Start: From 'Hurts', go out and drop down through the gap that leads down to Golden Echo DS and Taste of Honey. As you emerge from this chimney there is a face on the right which is undercut on its left side. Start on the right edge of the undercut.

FA: K Loughran & N Booth, 2005

Start: The Right of the 'Taliban Airways' wall. Appears to be the same as Constance Little.

FA: Richard Smith & Greg Pritchard, 2001

There are too many aretes in these route descriptions for the available cliff! Given the absence of any thin grey walls right of either arete, I am wondering if this is the thin grey wall left of the arete of CL's wall. It didn't have enough gear to inspire me to check out the grade. Or it may be squished in between Haiku Climbing was Super and CL.
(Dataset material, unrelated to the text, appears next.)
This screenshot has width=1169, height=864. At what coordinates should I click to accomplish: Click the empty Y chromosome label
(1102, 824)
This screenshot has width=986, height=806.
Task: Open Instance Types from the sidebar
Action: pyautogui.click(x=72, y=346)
Start: Right of the arete is a thin wall. ?????

FA: Paul Hoskins & Richard Smith, 2002

The original name was:

climbing was super

on long steep juggy arete

loose jug in my hand

Start: The steep left arete of the 'Taliban Airways' wall.

FA: Richard Smith & Paul Hoskins, 2002

(Flying into 'New York', twice daily). A good way to get up to the start of 'Kachoong' warm.

Even when after climbing here with the first ascentionist, we're not sure where these routes are!

Underneath the start of 'Kachoong' is a wall which the track skirts. Unless this is also squished in with Constance Little, it appears to be the line on the next short wall heading directly to the belay for Kachoong. Felt a little more like 15 though.

FA: Richard Smith & Greg Pritchard, 2001

Beneath Kachoong, R of ATOHDS. Up rib then corner to the belay for Kachoong.